An envelope of chords

There's a simple way to make q quite elegant curve: given two lines that meet in a given point and some length L, associate a point of one line with a point of the other line precisely if the sum of their distances from the meeting point is L; between each pair of associated points, draw a straight line. The resulting lines, though all straight, combine to make a smooth curve.

If we shear the diagram parallel to one of our original two lines to make the other perpendicular to it, then scale parallel to this line to get each point on it the same distance away from the meeting point that it was before, we get the equivalent diagram for a perpendicular pair of lines, as shown here; the shear and scaling map straight lines to straight lines, hence map the envelope that a family of straight lines forms to the envelope of the images of those lines. Conversely, for any pair of lines, we can do the scale and shear in reverse to the perpendicular example to get the curve for the chosen pair of lines; so the shape is essentially the same, give or take a shear and a scaling, no matter what lines we take. So it suffices to analyze the nice simple case of perpendicular lines.

Actually, it doesn't make much difference: in the general case, we can take the origin as the point where the two lines meet and select two vectors of length L, one along each line; let these be u and w. Each pair of associated points is s.u and (1 −s).w for some s between 0 and 1. There's some co-vectors in the dual of our plane's space of displacements, n and m, for which n·u = 1 = m·w and n·w = 0 = m·u; so (1 −s).n +s.m maps every point of our line to s.(1 −s). When we now consider a second such line, from t.u to (1 −t).w for some 0≤t≤1, the point where they meet is h.u +k.w for some h, k satisfying h.(1 −s) +k.s = s.(1 −s) and h.(1 −t) +k.t = t.(1 −t); dividing the first by (1 −s) and the second by (1 −t), we get s −s.k/(1 −s) = h = t −t.k/(1 −t).
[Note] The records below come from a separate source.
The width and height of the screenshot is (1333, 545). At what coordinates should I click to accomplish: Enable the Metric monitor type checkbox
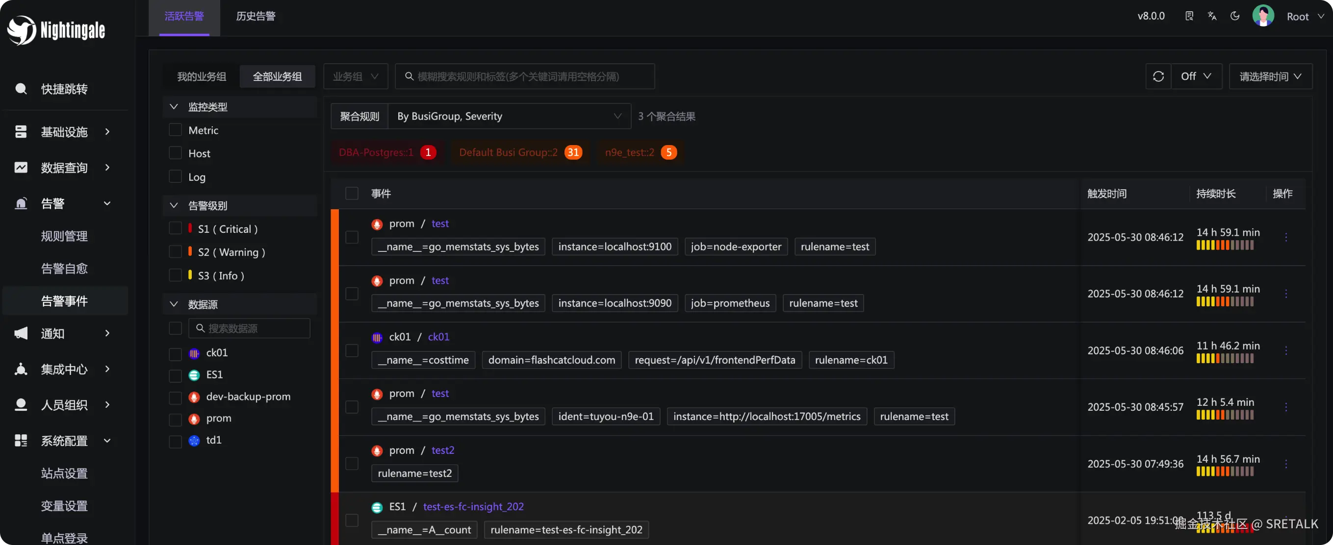[175, 130]
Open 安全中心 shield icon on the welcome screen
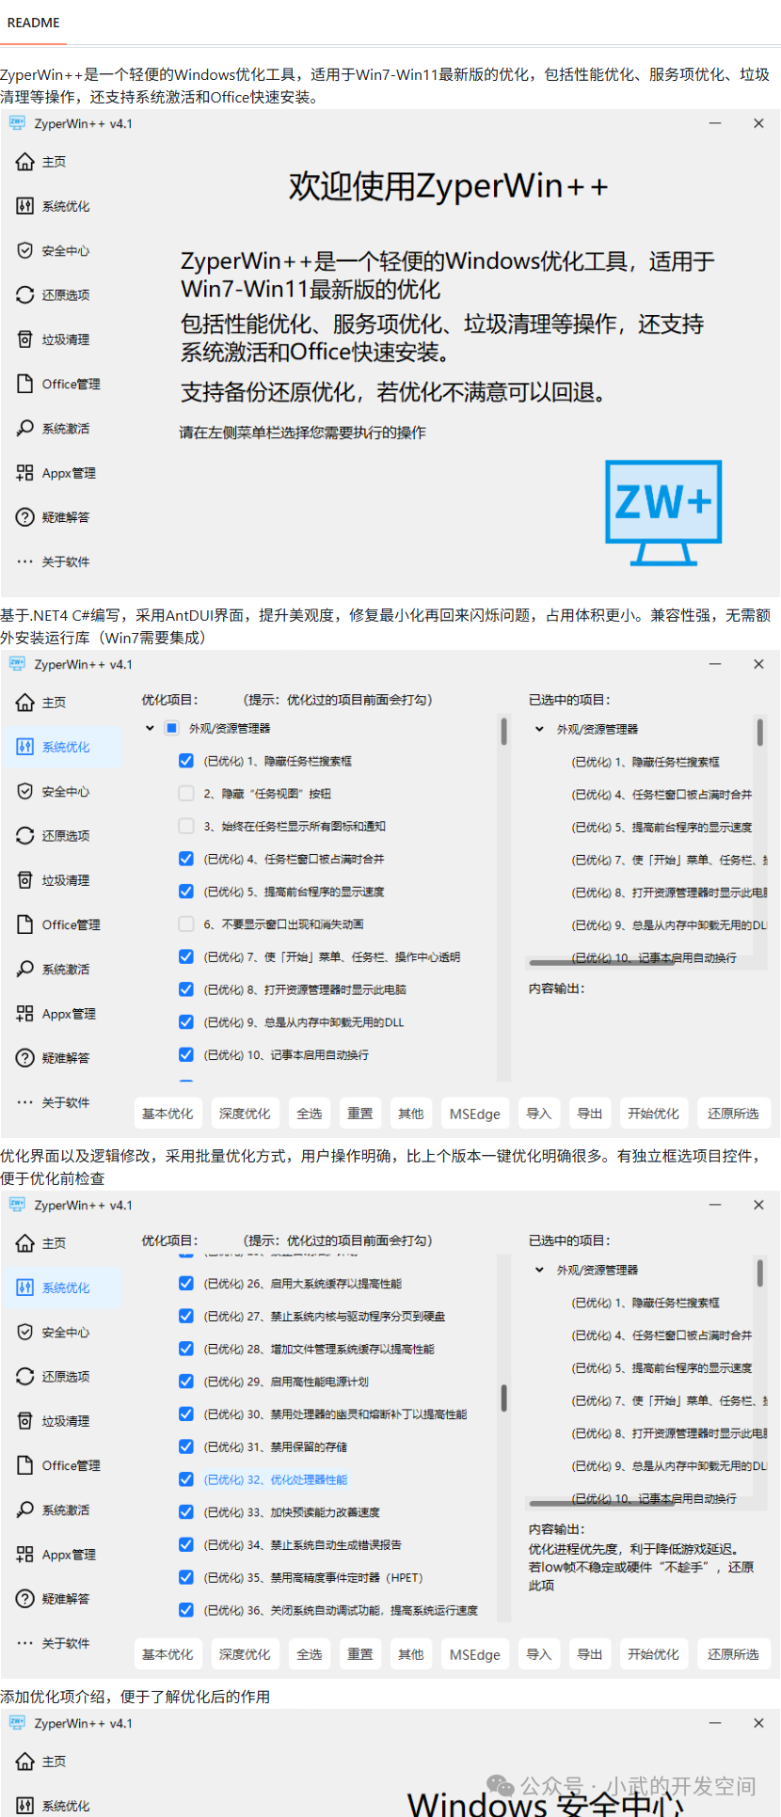Image resolution: width=781 pixels, height=1817 pixels. [24, 250]
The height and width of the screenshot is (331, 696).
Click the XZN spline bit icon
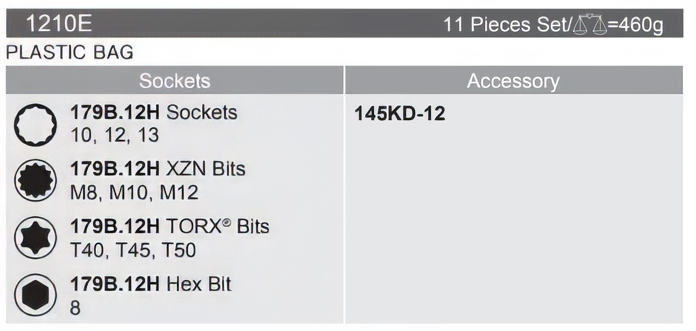click(35, 180)
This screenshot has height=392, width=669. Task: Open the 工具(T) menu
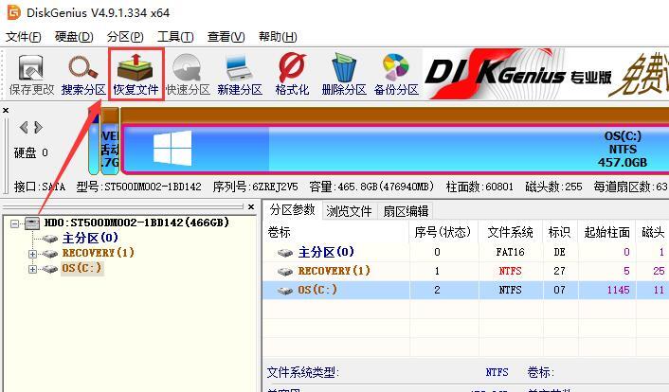click(175, 37)
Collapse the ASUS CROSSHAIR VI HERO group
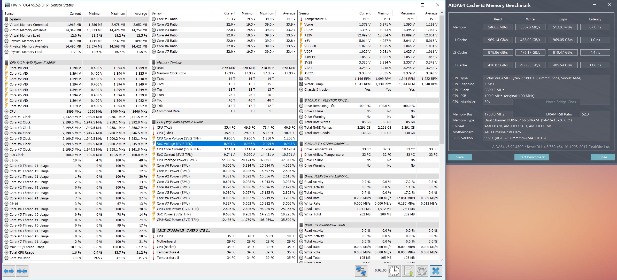The image size is (617, 280). [183, 230]
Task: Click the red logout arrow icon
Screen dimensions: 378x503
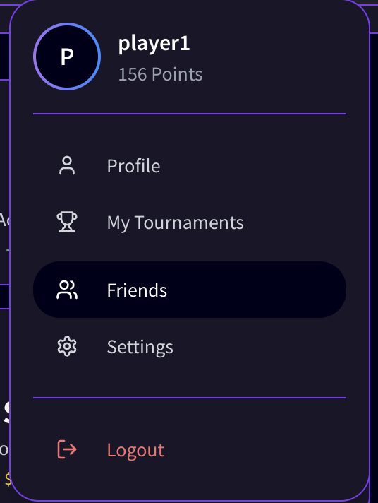Action: pyautogui.click(x=67, y=449)
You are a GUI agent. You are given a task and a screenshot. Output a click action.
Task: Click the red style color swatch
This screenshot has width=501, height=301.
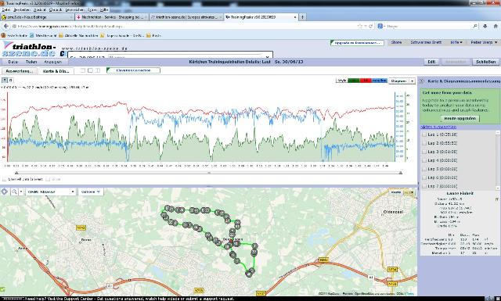[x=366, y=81]
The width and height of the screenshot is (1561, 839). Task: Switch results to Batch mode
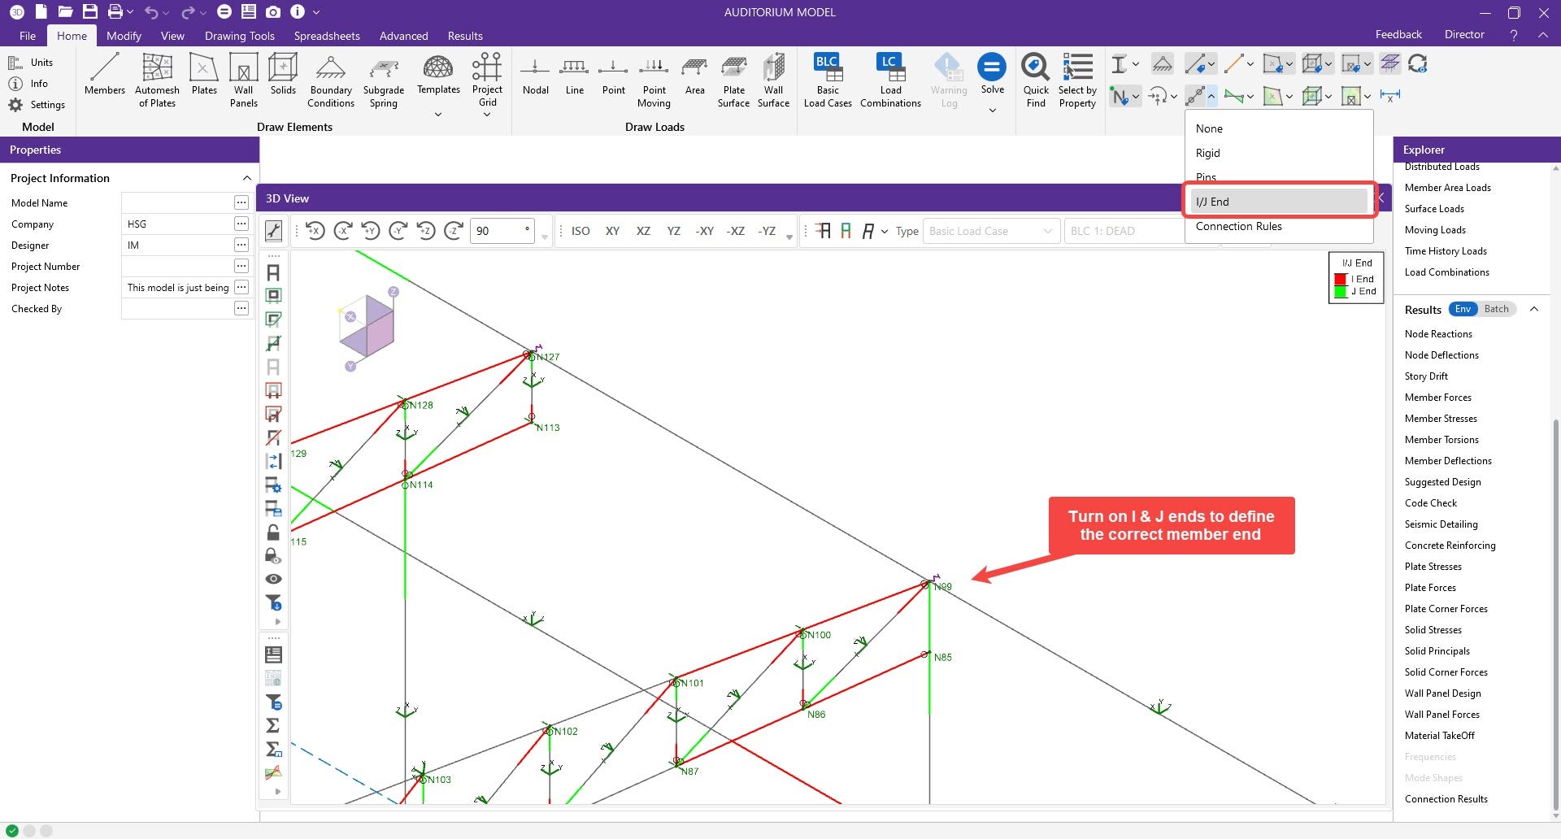(x=1497, y=309)
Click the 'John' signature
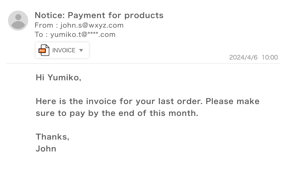This screenshot has width=287, height=174. pos(46,149)
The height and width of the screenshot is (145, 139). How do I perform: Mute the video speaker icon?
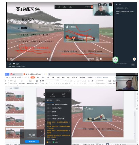[x=101, y=59]
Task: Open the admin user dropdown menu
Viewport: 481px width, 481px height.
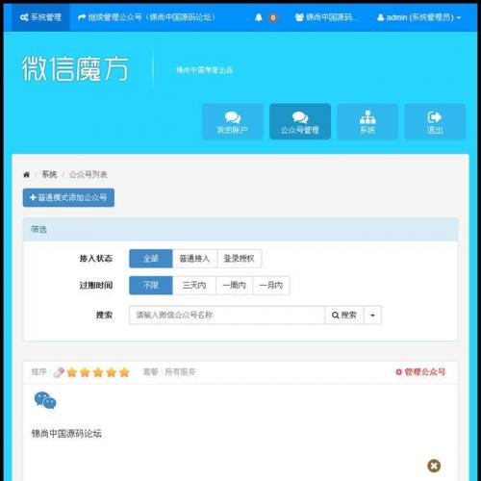Action: click(x=419, y=17)
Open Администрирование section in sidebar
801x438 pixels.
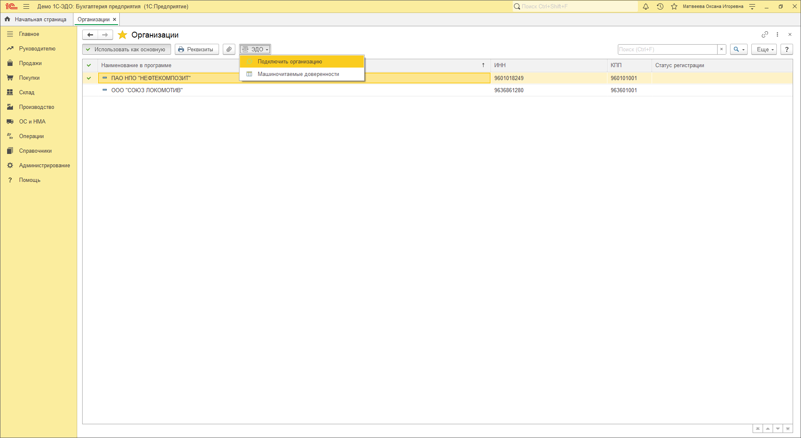coord(44,166)
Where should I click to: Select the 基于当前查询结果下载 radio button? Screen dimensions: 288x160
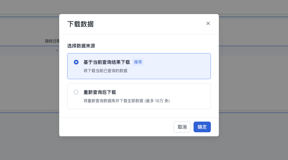[76, 62]
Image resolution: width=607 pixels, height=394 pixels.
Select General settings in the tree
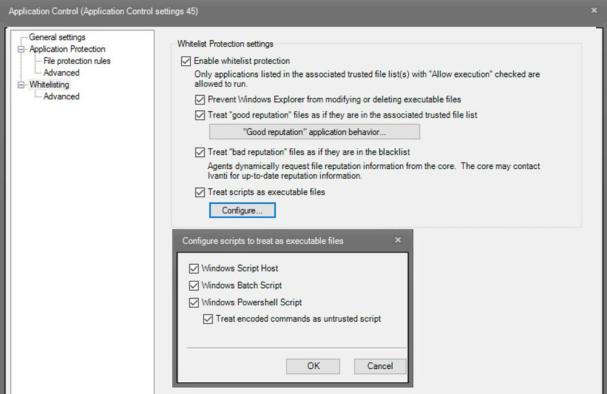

Ignoring the h in the middle of that for now, we can rearrange this to

s −t
= s.k/(1 −s) −t.k/(1 −t)
= (s.(1 −t) −(1 −s).t).k/(1 −s)/(1 −t)
= (s −t).k/(1 −s)/(1 −t)

whence k = (1 −s).(1 −t) and h = s.t (which looks suspiciously like the kind of result that can probably be derived some more elegant way); this puts our meeting point at h.u +k.w = s.t.u +(1 −s).(1 −t).w. Now, our curve is visibly determined by meetings of lines whose end-points are close together, i.e. they have s and t very nearly equal; such meeting points are as close as we like to t.t.u +(1 −t).(1 −t).w for various t. So presumably these points, for various t, make up the curve. (Indeed, in the diagram above, the green region's curved boundary is an SVG quadratic Bezier describing exactly this curve; its start and end points are where the curve meets the axes and its other control point is where the axes meet.)

Still, visibly and as close as we like are rather fuzzy intuitive reasons to believe the given points are the ones making up the line. So let's go back to the fact that every point on the line from s.u to (1 −s).w contracts with (1 −s).n +s.m to give s.(1 −s); points on one side of it contract with (1 −s).n +s.m to give a higher value, while those on the other side give a lower value. The high value side is the one that includes points reached by adding positive amounts of u and v to points on the line (so this includes the green area in the diagram above). If we instead us n/s +m/(1 −s), the value on the line is 1. The low-value side of our curve is the set of points at which n/t +m/(1 −t) is less than 1 for at least some t between 0 and 1; and the high side is the set of points for which that form is greater than 1 for all t between 0 and 1. The curve itself is thus the set of points at which n/t +m/(1 −t) ≥ 1 for all t and there's some t (the one whose straight line the point is on) at which the form's value is 1.

So now, for any other t between 0 and 1, consider the value of n/t +m/(1 −t) at s.s.u +(1 −s).(1 −s).w:

s.s/t +(1 −s).(1 −s)/(1 −t)
= (s.s.(1 −t) +(1 −2.s +s.s).t)/(1 −t)/t
= (s.s +(1 −2.s).t)/(1 −t)/t
= 1 +(s.s −2.s.t +t.t)/(1 −t)/t
= 1 +(s −t).(s −t)/(1 −t)/t

which, for 0 < t < 1, is necessarily ≥ 1, with equality precisely if t = s. So the point s.s.u +(1 −s).(1 −s).w on the line from s.u to (1 −s).w is on one chord of our envelope, but on the high value side of each of the other chords that make up our envelope. Thus it is on the curve and the curve is, indeed, the set of such points, for s ranging from 0 to 1.